Daily people have to make decisions under uncertainty since they usually cannot control all factors influencing the consequences of their decisions. Also most significant decisions in economic terms have to be made under uncertainty. This is obvious for investments of the stock market or taking up insurance. But also many other cases like educational or entrepreneurial decisions involve uncertainty. All the examples mentioned have in common that they have a strong impact on economic growth and welfare. This is particularly true for developing countries as, due to the absence of financial institutions and sufficient health services, people here face higher risks than people in developed countries. Also the most severe economic problems at the global level like mitigating climate change, fighting poverty, or regulating speculation on financial markets cannot be properly analyzed without taking into account the involved uncertainties.

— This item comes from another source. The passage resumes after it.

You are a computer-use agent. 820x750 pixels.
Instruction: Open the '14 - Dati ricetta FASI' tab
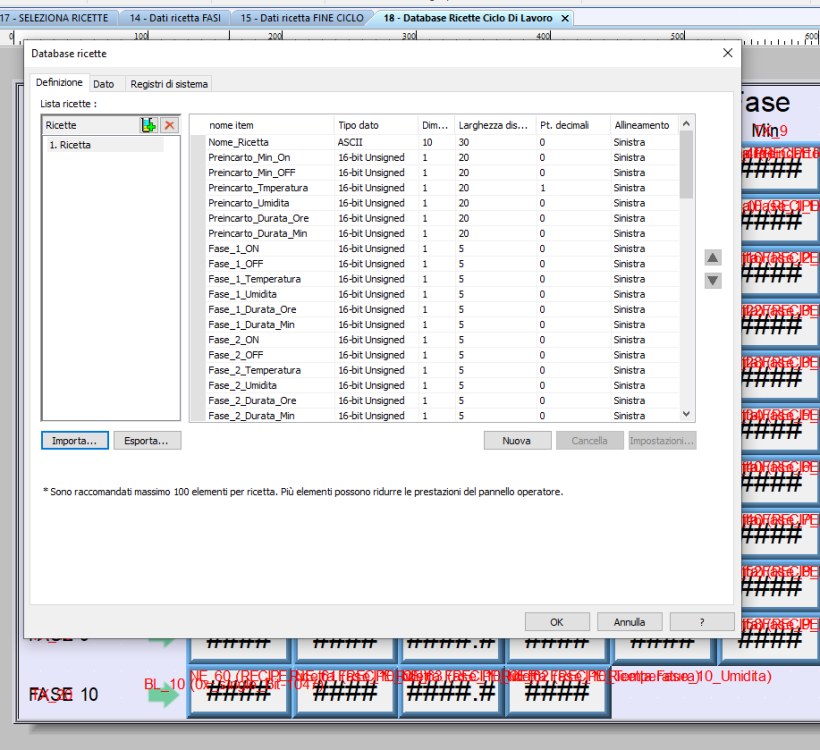[173, 18]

In view of these facts it seems evident that adequate models of individual decision making under uncertainty is crucial for positive economic analyses. A bulk of empirical studies has shown that the classical normative framework of expected utility theory is often not able to accommodate observed patterns of decision making. Well known examples from empirical finance are the equity premium puzzle or the disposition effect. The empirical evidence has motivated the development of numerous alternative theories which aim at giving a more realistic account of real choice behavior. Prospect theory which differs from expected utility theory be probability weighting and reference dependence, has become nowadays the most prominent alternative theory.

But also prospect theory is often violated in specific choice problems. Particularly, new experimental studies show that reference dependence is not adequately modeled in prospect theory. Additionally, there is evidence that individual behavior cannot be captured by a deterministic theory as prospect theory, since people often behave randomly or make errors. Therefore, stochastic theories have to be developed and tested.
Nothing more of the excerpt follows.